# [What this task involves]
Copy out the entire listing, keeping each line exactly as it is.

# [Working data]
-------------------------
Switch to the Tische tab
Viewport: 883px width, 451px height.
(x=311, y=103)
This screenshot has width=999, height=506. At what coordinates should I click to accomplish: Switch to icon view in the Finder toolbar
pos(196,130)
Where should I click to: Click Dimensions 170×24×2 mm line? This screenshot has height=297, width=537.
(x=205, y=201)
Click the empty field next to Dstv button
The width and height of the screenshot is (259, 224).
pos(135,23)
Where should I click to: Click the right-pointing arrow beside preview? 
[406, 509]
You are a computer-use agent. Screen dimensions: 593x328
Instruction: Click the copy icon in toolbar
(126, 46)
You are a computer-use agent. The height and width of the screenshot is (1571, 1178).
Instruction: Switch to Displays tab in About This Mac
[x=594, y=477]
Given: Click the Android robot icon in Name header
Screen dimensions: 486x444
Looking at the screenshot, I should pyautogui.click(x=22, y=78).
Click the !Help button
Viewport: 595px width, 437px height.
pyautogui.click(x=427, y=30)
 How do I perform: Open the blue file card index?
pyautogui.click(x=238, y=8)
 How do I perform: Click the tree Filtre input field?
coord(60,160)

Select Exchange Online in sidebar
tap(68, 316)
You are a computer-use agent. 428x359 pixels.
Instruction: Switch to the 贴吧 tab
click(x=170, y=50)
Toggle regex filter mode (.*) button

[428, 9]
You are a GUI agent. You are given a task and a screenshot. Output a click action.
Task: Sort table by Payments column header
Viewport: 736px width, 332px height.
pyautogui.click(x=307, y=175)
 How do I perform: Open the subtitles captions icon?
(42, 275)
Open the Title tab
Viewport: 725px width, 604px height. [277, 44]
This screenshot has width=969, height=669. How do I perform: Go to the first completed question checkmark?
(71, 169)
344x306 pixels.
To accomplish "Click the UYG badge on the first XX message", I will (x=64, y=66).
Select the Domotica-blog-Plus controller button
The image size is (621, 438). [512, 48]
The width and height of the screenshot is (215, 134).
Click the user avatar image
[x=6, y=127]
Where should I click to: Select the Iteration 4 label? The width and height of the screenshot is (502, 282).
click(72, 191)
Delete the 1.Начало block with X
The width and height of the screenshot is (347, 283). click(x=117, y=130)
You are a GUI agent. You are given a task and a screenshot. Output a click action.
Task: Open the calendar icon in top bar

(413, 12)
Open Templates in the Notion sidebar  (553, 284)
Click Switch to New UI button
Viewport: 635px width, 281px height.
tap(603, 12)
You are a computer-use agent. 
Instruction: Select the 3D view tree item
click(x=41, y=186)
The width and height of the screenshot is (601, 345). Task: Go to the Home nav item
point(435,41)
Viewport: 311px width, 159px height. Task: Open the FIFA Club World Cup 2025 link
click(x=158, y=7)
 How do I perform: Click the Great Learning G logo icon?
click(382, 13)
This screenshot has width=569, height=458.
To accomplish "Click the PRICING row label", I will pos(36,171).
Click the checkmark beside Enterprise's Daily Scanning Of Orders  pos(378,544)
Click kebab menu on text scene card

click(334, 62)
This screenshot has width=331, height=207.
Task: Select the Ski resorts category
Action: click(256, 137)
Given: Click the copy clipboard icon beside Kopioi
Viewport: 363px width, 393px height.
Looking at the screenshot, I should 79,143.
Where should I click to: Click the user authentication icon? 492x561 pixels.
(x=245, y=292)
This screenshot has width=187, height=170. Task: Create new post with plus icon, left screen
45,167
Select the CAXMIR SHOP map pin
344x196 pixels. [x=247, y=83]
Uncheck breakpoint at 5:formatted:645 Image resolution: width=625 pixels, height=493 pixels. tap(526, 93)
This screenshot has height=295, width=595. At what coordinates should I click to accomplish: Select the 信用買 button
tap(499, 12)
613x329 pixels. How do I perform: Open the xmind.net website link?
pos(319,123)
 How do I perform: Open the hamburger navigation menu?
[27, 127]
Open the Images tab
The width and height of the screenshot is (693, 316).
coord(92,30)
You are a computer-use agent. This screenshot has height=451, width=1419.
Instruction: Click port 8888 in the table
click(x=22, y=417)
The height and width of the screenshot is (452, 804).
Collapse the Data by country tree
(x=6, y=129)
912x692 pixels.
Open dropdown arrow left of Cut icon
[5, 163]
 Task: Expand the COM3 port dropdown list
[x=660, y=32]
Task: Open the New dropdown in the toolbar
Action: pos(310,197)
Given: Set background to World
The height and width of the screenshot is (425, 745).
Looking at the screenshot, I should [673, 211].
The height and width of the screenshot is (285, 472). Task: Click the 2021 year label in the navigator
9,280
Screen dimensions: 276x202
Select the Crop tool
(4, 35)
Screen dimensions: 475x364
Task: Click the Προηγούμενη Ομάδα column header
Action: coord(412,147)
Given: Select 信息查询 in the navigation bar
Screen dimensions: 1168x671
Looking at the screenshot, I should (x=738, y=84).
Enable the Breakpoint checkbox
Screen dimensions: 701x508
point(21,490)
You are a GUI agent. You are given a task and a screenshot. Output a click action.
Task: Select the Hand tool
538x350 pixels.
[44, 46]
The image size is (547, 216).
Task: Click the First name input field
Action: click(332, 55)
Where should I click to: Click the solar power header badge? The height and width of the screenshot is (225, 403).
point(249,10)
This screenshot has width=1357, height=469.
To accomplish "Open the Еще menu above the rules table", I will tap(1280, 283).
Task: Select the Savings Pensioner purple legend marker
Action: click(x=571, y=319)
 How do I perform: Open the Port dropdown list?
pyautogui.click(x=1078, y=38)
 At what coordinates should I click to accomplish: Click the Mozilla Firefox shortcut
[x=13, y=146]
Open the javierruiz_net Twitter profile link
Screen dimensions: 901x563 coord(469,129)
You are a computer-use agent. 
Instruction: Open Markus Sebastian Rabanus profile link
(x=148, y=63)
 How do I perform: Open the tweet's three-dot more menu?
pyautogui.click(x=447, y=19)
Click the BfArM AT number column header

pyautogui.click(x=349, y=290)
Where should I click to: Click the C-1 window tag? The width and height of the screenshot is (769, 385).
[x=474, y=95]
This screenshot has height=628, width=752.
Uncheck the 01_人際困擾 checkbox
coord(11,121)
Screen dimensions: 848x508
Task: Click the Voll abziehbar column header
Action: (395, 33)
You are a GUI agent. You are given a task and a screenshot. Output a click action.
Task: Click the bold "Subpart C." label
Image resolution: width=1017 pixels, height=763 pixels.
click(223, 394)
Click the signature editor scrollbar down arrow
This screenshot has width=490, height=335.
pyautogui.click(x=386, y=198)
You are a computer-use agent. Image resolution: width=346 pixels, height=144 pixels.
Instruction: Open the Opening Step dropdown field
-------------------------
# [Solved problem]
Switch to the Tische tab
Viewport: 883px width, 451px height.
(x=311, y=103)
This screenshot has width=999, height=506. At what coordinates should I click to accomplish: Switch to icon view in the Finder toolbar
pos(196,130)
Where should I click to: Click Dimensions 170×24×2 mm line? This screenshot has height=297, width=537.
(x=205, y=201)
Click the empty field next to Dstv button
The width and height of the screenshot is (259, 224).
pos(135,23)
Where should I click to: Click the right-pointing arrow beside preview? 
[406, 509]
You are a computer-use agent. Screen dimensions: 593x328
Instruction: Click the copy icon in toolbar
(126, 46)
You are a computer-use agent. The height and width of the screenshot is (1571, 1178).
Instruction: Switch to Displays tab in About This Mac
[x=594, y=477]
Given: Click the Android robot icon in Name header
Screen dimensions: 486x444
Looking at the screenshot, I should pyautogui.click(x=22, y=78).
Click the !Help button
Viewport: 595px width, 437px height.
pyautogui.click(x=427, y=30)
 How do I perform: Open the blue file card index?
pyautogui.click(x=238, y=8)
 How do I perform: Click the tree Filtre input field?
coord(60,160)

Select Exchange Online in sidebar
tap(68, 316)
You are a computer-use agent. 428x359 pixels.
Instruction: Switch to the 贴吧 tab
click(x=170, y=50)
Toggle regex filter mode (.*) button

[428, 9]
You are a GUI agent. You are given a task and a screenshot. Output a click action.
Task: Sort table by Payments column header
Viewport: 736px width, 332px height.
pyautogui.click(x=307, y=175)
 How do I perform: Open the subtitles captions icon?
(42, 275)
Open the Title tab
Viewport: 725px width, 604px height. [277, 44]
This screenshot has width=969, height=669. How do I perform: Go to the first completed question checkmark?
(71, 169)
344x306 pixels.
To accomplish "Click the UYG badge on the first XX message", I will (x=64, y=66).
Select the Domotica-blog-Plus controller button
The image size is (621, 438). [512, 48]
The width and height of the screenshot is (215, 134).
Click the user avatar image
[x=6, y=127]
Where should I click to: Select the Iteration 4 label? The width and height of the screenshot is (502, 282).
click(72, 191)
Delete the 1.Начало block with X
The width and height of the screenshot is (347, 283). click(x=117, y=130)
You are a GUI agent. You are given a task and a screenshot. Output a click action.
Task: Open the calendar icon in top bar

(413, 12)
Open Templates in the Notion sidebar  (553, 284)
Click Switch to New UI button
Viewport: 635px width, 281px height.
tap(603, 12)
You are a computer-use agent. 
Instruction: Select the 3D view tree item
click(x=41, y=186)
The width and height of the screenshot is (601, 345). Task: Go to the Home nav item
point(435,41)
Viewport: 311px width, 159px height. Task: Open the FIFA Club World Cup 2025 link
click(x=158, y=7)
 How do I perform: Click the Great Learning G logo icon?
click(382, 13)
This screenshot has width=569, height=458.
To accomplish "Click the PRICING row label", I will pos(36,171).
Click the checkmark beside Enterprise's Daily Scanning Of Orders  pos(378,544)
Click kebab menu on text scene card

click(334, 62)
This screenshot has width=331, height=207.
Task: Select the Ski resorts category
Action: click(256, 137)
Given: Click the copy clipboard icon beside Kopioi
Viewport: 363px width, 393px height.
Looking at the screenshot, I should 79,143.
Where should I click to: Click the user authentication icon? 492x561 pixels.
(x=245, y=292)
This screenshot has width=187, height=170. Task: Create new post with plus icon, left screen
45,167
Select the CAXMIR SHOP map pin
344x196 pixels. [x=247, y=83]
Uncheck breakpoint at 5:formatted:645 Image resolution: width=625 pixels, height=493 pixels. tap(526, 93)
This screenshot has height=295, width=595. At what coordinates should I click to accomplish: Select the 信用買 button
tap(499, 12)
613x329 pixels. How do I perform: Open the xmind.net website link?
pos(319,123)
 How do I perform: Open the hamburger navigation menu?
[27, 127]
Open the Images tab
The width and height of the screenshot is (693, 316).
coord(92,30)
You are a computer-use agent. This screenshot has height=451, width=1419.
Instruction: Click port 8888 in the table
click(x=22, y=417)
The height and width of the screenshot is (452, 804).
Collapse the Data by country tree
(x=6, y=129)
912x692 pixels.
Open dropdown arrow left of Cut icon
[5, 163]
 Task: Expand the COM3 port dropdown list
[x=660, y=32]
Task: Open the New dropdown in the toolbar
Action: pos(310,197)
Given: Set background to World
The height and width of the screenshot is (425, 745).
Looking at the screenshot, I should [673, 211].
The height and width of the screenshot is (285, 472). Task: Click the 2021 year label in the navigator
9,280
Screen dimensions: 276x202
Select the Crop tool
(4, 35)
Screen dimensions: 475x364
Task: Click the Προηγούμενη Ομάδα column header
Action: coord(412,147)
Given: Select 信息查询 in the navigation bar
Screen dimensions: 1168x671
Looking at the screenshot, I should (x=738, y=84).
Enable the Breakpoint checkbox
Screen dimensions: 701x508
point(21,490)
You are a GUI agent. You are given a task and a screenshot. Output a click action.
Task: Select the Hand tool
538x350 pixels.
[44, 46]
The image size is (547, 216).
Task: Click the First name input field
Action: click(332, 55)
Where should I click to: Click the solar power header badge? The height and width of the screenshot is (225, 403).
point(249,10)
This screenshot has width=1357, height=469.
To accomplish "Open the Еще menu above the rules table", I will tap(1280, 283).
Task: Select the Savings Pensioner purple legend marker
Action: click(x=571, y=319)
 How do I perform: Open the Port dropdown list?
pyautogui.click(x=1078, y=38)
 At what coordinates should I click to accomplish: Click the Mozilla Firefox shortcut
[x=13, y=146]
Open the javierruiz_net Twitter profile link
Screen dimensions: 901x563 coord(469,129)
You are a computer-use agent. 
Instruction: Open Markus Sebastian Rabanus profile link
(x=148, y=63)
 How do I perform: Open the tweet's three-dot more menu?
pyautogui.click(x=447, y=19)
Click the BfArM AT number column header

pyautogui.click(x=349, y=290)
Where should I click to: Click the C-1 window tag? The width and height of the screenshot is (769, 385).
[x=474, y=95]
This screenshot has height=628, width=752.
Uncheck the 01_人際困擾 checkbox
coord(11,121)
Screen dimensions: 848x508
Task: Click the Voll abziehbar column header
Action: (395, 33)
You are a GUI agent. You are given a task and a screenshot. Output a click action.
Task: Click the bold "Subpart C." label
Image resolution: width=1017 pixels, height=763 pixels.
click(223, 394)
Click the signature editor scrollbar down arrow
This screenshot has width=490, height=335.
pyautogui.click(x=386, y=198)
You are a computer-use agent. Image resolution: width=346 pixels, height=144 pixels.
Instruction: Open the Opening Step dropdown field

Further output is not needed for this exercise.